Indirekt bestätigt werden die Fortschritte von Ullrich, die sich als Mitglied einer Arbeitsgruppe der Europäischen Fußball-Union jüngst ein Bild von den Bedingungen im WM-Land machte. «Wir haben uns mit vielen Nichtregierungsorganisationen getroffen, mit dem katarischen Fußballverband, aber auch mit Migrantinnen und Migranten. Eine Hauptaussage von denen war: es ist hervorragend, dass es keinen Boykott gibt.
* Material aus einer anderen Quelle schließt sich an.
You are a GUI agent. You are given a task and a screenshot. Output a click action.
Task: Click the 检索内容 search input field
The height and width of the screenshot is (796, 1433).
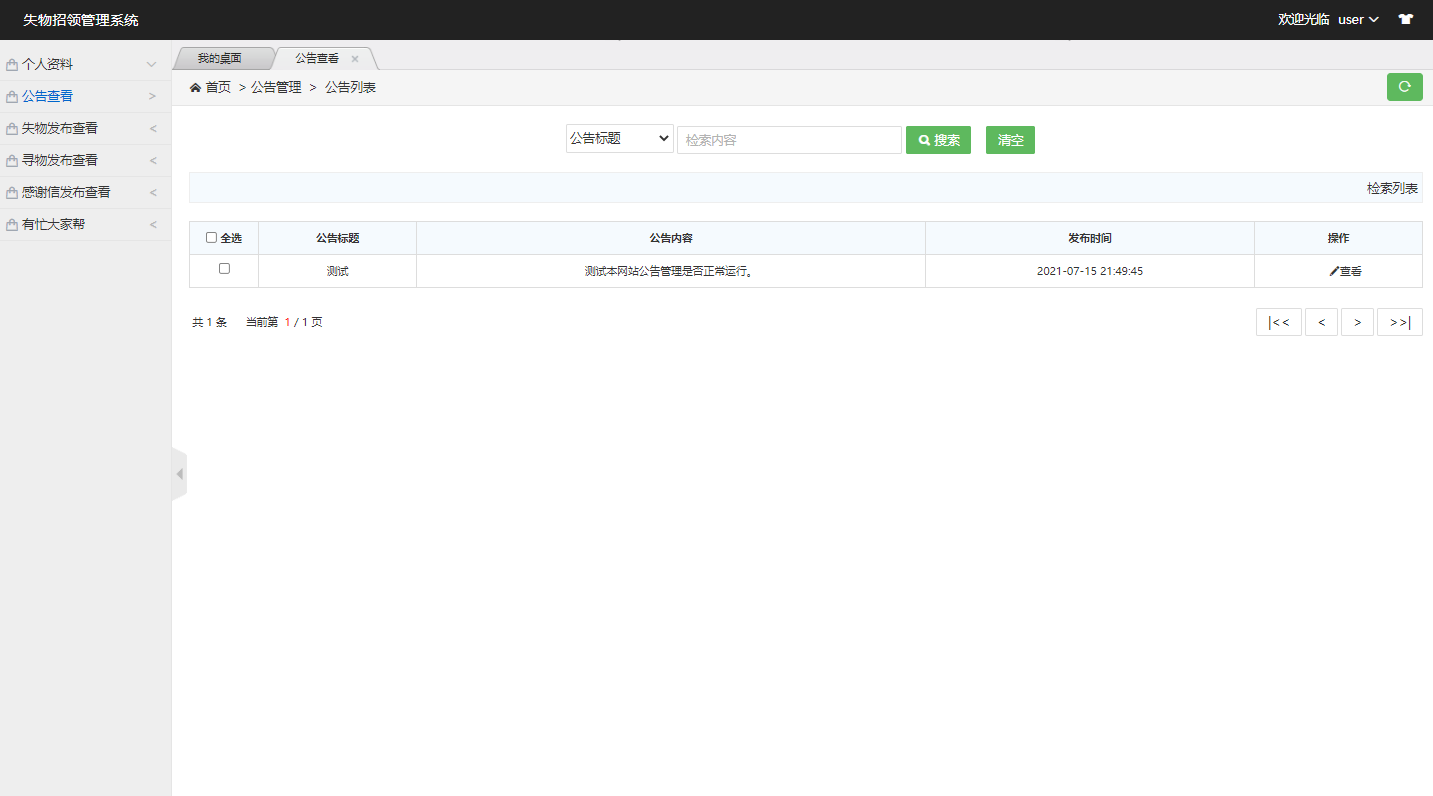(x=789, y=140)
Durch den Fokus auf das Land ist bei der Verbesserung der Arbeitsbedingungen sehr viel erreicht worden», berichtete die DFB-Generalsekretärin von ihren Gesprächen.

Kritik von Amnesty International

Ganz anders klingt das bei Amnesty International. In einer Stellungnahme für die Anhörung des Sportausschusses des Bundestages in Berlin heißt es: «Nach ersten Fortschritten in den Jahren 2018 – 2020, hat Amnesty International 2021 jedoch ein Nachlassen des Reformfortschrittes festgestellt. In Teilen wurden durch Untätigkeit der katarischen Regierung sogar bereits erreichte Fortschritte rückgängig gemacht.»
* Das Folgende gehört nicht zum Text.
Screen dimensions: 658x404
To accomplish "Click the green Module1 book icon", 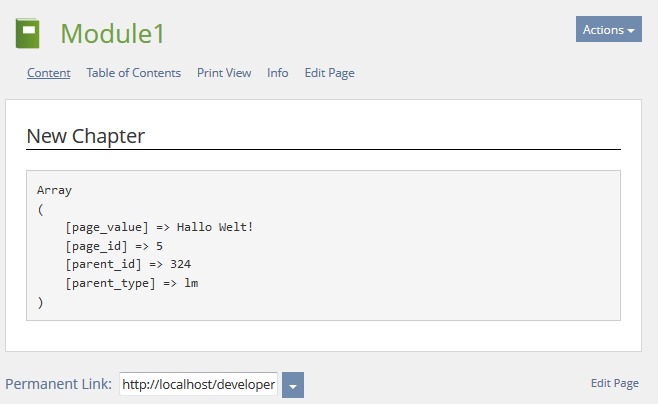I will [27, 34].
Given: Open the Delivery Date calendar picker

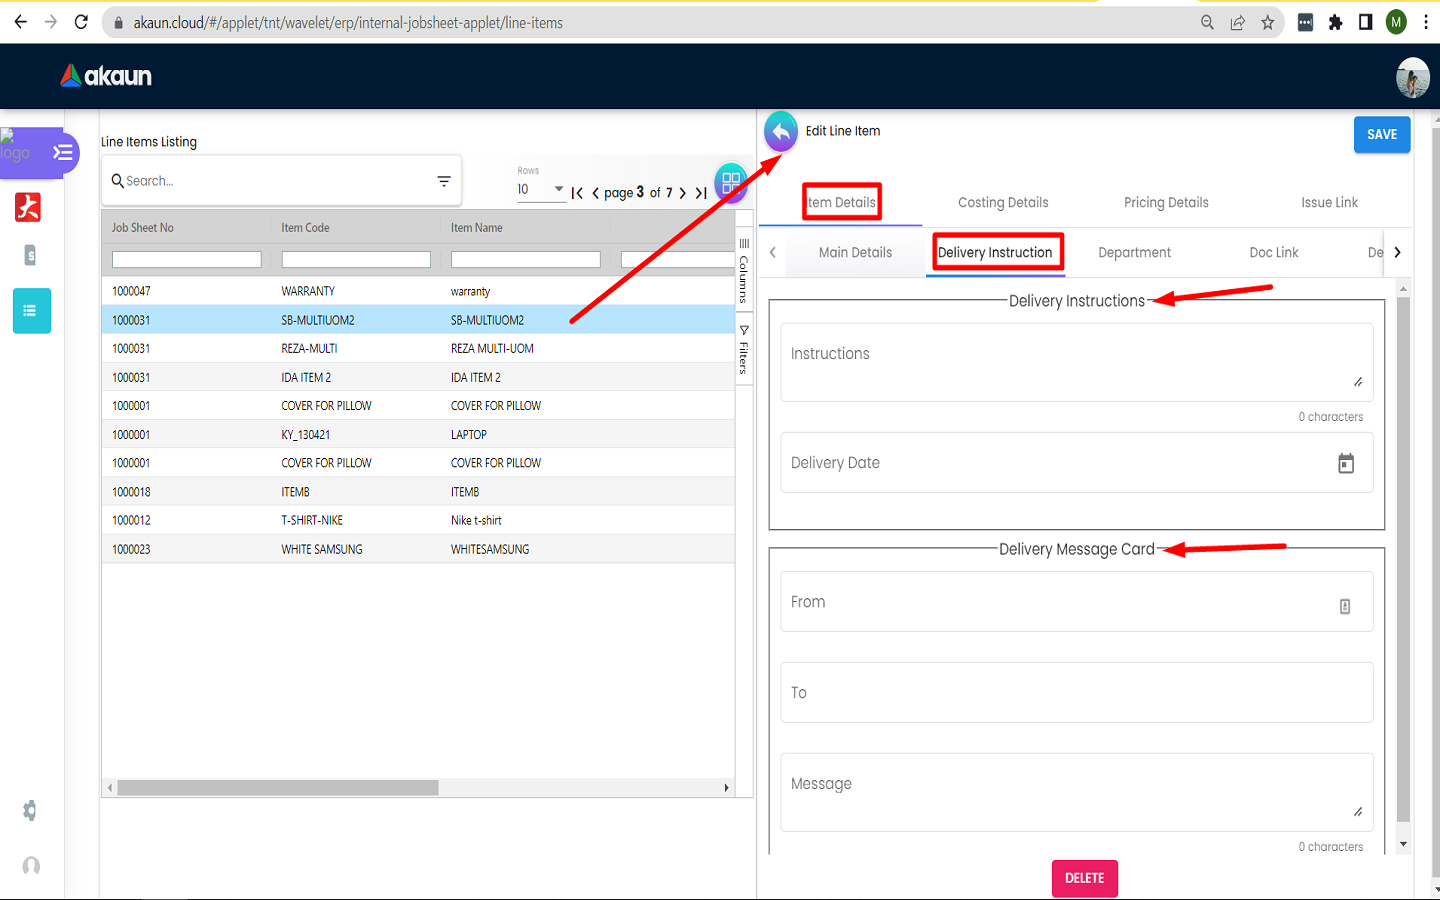Looking at the screenshot, I should 1346,463.
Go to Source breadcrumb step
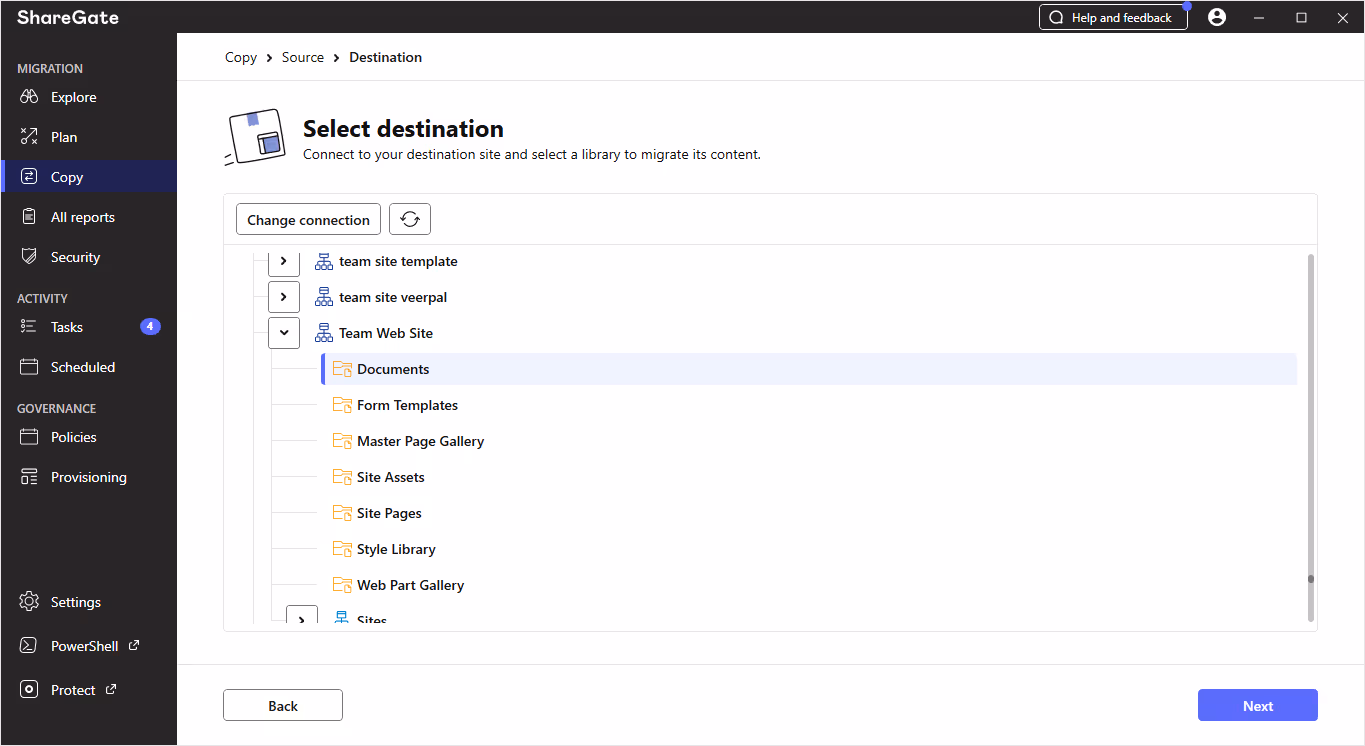This screenshot has height=746, width=1365. coord(303,57)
Die Menschenrechtsorganisation kritisiert, dass sich innerhalb der katarischen Wirtschaft zunehmend Widerstand gegen die Reformen formiere, «aus Sorge Einfluss und Profitmöglichkeiten zu verlieren». Verletzungen des Arbeitsrechts blieben in aller Regel ohne Konsequenzen. Diese «Kultur der Straflosigleit» lasse bisherige Erfolge erodieren und sende ein verheerendes Signal an die Gastarbeiterinnen und Gastarbeiter. Für das Gros von ihnen sei eine spürbare Verbesserung der menschenrechtlichen Situation «bis heute nicht erlebte Praxis geworden». Zudem seien im Vorjahr bis zu 70 Prozent aller Todesfälle von Arbeitsmigranten nicht angemessen untersucht worden.
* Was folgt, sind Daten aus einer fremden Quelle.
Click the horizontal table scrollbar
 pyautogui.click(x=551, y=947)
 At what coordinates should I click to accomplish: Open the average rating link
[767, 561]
Auch Ullrich weiß, dass Vieles noch im Argen liegt. «Es gibt immer noch Fälle, wo die Gesetzgebung sich zwar verändert, aber nicht implementiert hat. Das ist der Bereich, wo der Fußball sicher helfen kann, diese Punkte immer wieder anzusprechen, um etwas für die Menschen zu verändern. Nicht nur auf dem Weg zur WM, sondern auch danach», betonte die 52-Jährige.

Thema LGBTQ+ immer wieder im Fokus

Immer wieder im Fokus steht auch das Thema LGBTQ+ und die Frage: Wie wird die WM für lesbische, schwule, bisexuelle, trans- und intergeschlechtliche Menschen? Laut Gesetz ist etwa Homosexualität in Katar verboten und wird mit bis zu sieben Jahren Gefängnis bestraft.

Offiziell beteuert Kater, die WM werde ein Turnier für alle sein. «Jeder wird in Katar willkommen sein, unabhängig von seiner Herkunft, Religion, seinem Geschlecht, seiner sexuellen Orientierung oder seiner Nationalität», sagt ein Sprecher des Organisationskomitees. Gleichzeitig verweist er darauf, dass die katarische Gesellschaft «relativ konservativ» sei. So seien etwa öffentliche Zuneigungsbekundungen nicht Teil der Kultur. Das gelte für alle, egal welche Orientierung sie hätten. «Jeder ist willkommen, aber wir erwarten, dass jeder unsere Kultur und Traditionen respektiert.»

DFB-Präsident: «fragwürdige Umstände»

DFB-Präsident Bernd Neuendorf freut sich zwar «grundsätzlich auf die WM, was das Sportliche betrifft». Zugleich räumte er unlängst in einer Medienrunde ein: «Die ganzen Umstände sind schon so, dass sie sicher fragwürdig sind.» Man werde sich weiter ein Meinungsbild verschaffen und die Diskussion vorantreiben.

Wie der DFB muss sich auch der FC Bayern München, der seit 2018 die Fluglinie Qatar Airways als lukrativen Partner hat, intensiv mit dem Emirat auseinandersetzen. Für viele Bayern-Fans ist Katar ein Reizthema. Der deutsche Fußball-Rekordmeister hat daher an diesem Montag seine kritischen Anhänger zu einem Runden Tisch mit den Vereinsbossen geladen. An dem Dialog hinter verschlossenen Türen soll neben Vorstandschef Oliver Kahn auch FCB-Präsident Herbert Hainer teilnehmen. Medienberichten zufolge haben sich außerdem Vertreter des katarischen WM-OK sowie von Menschenrechtsorganisationen angekündigt.